··· Data shown

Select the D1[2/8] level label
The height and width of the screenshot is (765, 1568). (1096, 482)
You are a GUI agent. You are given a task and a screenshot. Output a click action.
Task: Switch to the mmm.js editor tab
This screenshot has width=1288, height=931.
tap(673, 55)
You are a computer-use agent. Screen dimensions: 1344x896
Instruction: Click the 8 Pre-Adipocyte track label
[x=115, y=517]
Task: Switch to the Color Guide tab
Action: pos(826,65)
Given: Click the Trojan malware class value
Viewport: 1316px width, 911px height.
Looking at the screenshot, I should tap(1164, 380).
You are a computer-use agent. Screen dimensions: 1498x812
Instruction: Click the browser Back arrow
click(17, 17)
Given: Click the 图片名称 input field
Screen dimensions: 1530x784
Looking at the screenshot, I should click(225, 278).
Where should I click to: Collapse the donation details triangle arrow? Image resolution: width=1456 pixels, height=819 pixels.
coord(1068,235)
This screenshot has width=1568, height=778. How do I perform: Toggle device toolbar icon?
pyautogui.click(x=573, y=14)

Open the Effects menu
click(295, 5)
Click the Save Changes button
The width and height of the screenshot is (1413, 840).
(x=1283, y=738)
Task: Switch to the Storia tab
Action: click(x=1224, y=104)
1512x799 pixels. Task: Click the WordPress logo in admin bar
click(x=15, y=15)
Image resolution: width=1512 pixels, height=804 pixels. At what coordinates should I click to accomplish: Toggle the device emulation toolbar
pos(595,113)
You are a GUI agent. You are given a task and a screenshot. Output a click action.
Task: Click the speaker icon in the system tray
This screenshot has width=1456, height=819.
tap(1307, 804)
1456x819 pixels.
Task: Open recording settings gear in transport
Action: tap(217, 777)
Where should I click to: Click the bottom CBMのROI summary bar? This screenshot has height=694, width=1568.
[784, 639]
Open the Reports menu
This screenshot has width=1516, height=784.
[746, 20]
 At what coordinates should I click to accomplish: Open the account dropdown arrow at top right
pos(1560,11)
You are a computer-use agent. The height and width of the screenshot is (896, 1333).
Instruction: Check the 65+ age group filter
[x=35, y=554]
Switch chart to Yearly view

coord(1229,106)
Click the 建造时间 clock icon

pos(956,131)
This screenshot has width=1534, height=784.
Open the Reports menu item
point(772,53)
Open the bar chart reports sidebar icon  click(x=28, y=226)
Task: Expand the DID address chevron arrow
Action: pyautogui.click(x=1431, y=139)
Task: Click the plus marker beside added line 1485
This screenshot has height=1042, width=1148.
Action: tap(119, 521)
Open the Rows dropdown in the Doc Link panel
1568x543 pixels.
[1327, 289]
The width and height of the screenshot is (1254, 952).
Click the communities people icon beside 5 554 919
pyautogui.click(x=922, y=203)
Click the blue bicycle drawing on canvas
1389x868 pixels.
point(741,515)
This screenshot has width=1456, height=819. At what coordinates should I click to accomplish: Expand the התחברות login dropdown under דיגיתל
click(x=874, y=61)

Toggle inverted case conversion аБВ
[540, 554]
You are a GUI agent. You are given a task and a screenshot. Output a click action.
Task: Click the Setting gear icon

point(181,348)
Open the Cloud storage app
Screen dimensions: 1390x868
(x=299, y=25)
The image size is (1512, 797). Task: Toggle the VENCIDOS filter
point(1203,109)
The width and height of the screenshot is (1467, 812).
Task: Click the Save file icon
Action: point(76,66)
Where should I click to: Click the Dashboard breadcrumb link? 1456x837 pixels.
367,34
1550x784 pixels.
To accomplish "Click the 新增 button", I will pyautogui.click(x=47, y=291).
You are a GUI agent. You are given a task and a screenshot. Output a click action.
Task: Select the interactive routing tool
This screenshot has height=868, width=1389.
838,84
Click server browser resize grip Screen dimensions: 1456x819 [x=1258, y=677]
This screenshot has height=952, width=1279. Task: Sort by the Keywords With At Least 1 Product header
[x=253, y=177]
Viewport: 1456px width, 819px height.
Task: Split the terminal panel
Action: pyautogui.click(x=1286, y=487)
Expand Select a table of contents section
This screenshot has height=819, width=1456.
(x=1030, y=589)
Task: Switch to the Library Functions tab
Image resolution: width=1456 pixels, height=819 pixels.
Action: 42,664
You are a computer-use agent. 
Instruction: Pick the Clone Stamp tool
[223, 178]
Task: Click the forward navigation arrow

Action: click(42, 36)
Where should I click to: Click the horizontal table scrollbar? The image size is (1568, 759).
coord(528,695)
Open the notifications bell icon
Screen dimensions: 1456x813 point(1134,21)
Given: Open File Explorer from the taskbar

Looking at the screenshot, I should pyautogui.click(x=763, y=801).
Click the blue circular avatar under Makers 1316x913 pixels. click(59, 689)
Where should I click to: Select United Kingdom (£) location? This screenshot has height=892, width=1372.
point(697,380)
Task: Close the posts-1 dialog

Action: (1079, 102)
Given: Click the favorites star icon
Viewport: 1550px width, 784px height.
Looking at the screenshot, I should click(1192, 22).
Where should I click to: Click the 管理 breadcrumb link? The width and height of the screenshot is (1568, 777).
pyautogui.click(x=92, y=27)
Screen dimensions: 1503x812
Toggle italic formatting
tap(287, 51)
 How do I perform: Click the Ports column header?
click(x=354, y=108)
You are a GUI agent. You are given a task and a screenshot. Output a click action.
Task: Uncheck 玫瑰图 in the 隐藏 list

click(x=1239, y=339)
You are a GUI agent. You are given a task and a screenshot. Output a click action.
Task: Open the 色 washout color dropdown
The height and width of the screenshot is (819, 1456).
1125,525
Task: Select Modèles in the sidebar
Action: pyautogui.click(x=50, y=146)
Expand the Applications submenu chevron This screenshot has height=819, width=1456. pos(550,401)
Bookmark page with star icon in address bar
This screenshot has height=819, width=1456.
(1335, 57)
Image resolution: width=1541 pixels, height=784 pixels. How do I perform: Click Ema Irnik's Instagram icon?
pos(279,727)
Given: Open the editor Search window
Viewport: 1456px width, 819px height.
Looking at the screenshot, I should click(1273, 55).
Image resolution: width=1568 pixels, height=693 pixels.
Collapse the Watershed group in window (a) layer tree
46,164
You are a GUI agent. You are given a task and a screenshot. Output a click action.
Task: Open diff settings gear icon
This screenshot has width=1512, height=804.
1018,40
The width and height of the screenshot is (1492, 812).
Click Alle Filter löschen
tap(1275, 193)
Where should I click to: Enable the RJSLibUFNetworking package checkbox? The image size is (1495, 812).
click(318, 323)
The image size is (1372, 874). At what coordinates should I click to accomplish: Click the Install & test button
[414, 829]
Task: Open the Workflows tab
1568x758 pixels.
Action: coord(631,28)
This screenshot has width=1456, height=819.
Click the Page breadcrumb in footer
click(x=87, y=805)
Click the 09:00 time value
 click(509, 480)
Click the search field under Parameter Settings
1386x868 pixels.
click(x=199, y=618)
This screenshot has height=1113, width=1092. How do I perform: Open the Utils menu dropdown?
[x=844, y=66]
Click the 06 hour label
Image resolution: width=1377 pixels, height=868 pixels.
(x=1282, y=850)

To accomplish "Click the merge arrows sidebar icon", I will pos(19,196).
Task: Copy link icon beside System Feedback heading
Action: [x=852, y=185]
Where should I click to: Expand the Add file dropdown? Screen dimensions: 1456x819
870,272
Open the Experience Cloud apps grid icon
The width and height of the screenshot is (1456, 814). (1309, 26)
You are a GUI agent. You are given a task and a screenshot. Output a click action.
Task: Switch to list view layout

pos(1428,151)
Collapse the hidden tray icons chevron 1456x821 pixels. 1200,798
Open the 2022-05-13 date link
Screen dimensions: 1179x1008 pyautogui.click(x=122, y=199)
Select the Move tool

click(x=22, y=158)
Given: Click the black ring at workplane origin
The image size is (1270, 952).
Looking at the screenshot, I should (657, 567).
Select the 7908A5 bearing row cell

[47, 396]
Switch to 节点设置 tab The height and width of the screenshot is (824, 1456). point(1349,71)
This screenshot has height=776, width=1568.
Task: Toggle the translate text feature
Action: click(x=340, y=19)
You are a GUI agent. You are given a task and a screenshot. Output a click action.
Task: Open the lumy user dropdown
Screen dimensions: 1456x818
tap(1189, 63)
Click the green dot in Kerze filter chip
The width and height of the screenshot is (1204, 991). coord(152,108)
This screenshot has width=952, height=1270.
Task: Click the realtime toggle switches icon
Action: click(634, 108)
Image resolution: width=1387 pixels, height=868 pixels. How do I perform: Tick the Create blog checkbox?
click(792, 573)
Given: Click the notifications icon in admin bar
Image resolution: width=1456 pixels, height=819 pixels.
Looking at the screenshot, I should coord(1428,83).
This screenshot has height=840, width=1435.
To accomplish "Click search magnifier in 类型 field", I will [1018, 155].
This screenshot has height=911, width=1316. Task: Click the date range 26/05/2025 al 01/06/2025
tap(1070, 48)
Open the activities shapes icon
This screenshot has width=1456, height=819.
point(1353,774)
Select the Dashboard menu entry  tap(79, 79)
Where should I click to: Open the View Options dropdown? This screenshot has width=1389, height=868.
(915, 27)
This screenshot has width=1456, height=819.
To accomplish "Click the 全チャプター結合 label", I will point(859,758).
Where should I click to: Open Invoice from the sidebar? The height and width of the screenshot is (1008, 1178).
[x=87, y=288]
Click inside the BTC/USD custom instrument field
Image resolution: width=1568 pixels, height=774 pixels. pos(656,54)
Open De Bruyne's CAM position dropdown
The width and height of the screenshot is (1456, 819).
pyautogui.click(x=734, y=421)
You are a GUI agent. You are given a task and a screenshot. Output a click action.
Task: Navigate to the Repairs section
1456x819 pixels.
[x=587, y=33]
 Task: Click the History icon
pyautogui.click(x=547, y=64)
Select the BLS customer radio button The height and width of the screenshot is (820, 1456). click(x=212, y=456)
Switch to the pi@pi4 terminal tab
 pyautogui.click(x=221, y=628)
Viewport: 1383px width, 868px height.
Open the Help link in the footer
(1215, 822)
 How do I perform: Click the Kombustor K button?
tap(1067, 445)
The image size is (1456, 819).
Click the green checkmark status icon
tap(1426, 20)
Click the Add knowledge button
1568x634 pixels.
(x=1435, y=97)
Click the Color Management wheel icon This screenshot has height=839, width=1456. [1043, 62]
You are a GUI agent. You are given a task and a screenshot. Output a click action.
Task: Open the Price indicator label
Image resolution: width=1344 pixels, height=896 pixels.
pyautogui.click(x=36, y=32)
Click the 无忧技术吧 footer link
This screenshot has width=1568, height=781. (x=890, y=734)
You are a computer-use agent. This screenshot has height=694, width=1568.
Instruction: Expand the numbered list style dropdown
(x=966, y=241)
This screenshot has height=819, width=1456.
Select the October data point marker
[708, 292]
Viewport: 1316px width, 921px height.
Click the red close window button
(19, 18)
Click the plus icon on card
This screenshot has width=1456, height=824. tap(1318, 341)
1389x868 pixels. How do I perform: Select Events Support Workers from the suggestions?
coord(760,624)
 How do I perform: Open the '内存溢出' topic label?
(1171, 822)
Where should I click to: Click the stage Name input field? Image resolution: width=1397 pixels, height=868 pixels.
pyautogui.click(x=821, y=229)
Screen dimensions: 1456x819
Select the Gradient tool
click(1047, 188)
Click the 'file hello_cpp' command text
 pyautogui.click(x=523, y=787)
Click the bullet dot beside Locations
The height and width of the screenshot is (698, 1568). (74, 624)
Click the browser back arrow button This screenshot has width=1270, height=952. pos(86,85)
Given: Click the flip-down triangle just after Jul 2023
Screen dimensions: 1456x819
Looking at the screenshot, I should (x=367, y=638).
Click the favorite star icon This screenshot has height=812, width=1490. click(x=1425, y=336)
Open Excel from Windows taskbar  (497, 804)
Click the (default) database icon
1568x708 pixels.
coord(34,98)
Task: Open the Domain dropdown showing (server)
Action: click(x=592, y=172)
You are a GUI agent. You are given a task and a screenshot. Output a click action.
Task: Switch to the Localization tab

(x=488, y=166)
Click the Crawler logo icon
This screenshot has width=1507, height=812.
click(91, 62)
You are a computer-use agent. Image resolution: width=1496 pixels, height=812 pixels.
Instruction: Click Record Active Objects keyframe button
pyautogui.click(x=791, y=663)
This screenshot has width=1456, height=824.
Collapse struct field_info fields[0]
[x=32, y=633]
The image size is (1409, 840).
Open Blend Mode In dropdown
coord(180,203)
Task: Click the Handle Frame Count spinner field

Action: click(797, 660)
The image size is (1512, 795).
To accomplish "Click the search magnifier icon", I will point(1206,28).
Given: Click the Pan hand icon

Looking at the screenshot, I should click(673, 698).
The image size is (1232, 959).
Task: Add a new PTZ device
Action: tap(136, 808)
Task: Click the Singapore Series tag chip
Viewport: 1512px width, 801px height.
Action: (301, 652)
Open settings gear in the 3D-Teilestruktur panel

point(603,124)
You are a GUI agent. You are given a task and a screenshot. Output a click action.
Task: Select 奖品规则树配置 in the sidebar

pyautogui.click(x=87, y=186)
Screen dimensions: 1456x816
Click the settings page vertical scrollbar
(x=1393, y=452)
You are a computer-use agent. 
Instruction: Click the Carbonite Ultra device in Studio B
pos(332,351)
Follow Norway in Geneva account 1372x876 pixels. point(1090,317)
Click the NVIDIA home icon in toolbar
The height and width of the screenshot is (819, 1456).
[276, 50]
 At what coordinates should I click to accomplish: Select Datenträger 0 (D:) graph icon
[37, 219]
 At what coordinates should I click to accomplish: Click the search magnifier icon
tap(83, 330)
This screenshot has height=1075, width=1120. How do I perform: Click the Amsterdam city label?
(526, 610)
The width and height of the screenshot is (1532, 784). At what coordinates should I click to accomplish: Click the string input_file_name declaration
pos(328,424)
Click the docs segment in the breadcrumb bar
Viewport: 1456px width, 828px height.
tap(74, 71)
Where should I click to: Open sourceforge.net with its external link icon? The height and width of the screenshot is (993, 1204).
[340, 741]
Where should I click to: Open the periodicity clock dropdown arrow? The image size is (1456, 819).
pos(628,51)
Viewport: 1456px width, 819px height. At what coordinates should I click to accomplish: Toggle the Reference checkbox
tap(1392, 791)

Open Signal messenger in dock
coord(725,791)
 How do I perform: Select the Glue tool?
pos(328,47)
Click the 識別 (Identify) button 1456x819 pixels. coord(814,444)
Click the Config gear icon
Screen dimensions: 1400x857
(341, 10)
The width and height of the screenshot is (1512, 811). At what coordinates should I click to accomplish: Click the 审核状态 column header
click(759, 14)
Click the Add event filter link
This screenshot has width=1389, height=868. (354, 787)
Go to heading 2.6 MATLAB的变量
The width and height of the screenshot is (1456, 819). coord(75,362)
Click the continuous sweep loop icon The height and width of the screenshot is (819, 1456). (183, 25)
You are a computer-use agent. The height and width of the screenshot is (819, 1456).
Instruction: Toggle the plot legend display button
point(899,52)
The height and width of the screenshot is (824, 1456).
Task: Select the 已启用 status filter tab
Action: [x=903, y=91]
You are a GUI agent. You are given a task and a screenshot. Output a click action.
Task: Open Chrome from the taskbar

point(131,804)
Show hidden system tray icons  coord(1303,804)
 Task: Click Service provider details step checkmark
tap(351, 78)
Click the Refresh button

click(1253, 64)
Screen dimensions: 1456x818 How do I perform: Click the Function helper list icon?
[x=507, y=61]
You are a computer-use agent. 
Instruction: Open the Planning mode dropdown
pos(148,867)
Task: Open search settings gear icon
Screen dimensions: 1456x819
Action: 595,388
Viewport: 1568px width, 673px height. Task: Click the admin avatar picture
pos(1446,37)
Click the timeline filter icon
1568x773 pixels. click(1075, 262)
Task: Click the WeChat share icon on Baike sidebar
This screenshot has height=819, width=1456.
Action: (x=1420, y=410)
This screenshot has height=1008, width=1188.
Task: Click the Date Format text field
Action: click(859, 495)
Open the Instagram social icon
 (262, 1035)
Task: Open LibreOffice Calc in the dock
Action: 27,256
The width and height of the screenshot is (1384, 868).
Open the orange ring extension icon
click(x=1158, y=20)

······

Looking at the entries above, work out how many lines contain "star", then reply with that number and no other words.

▸ **Response**
3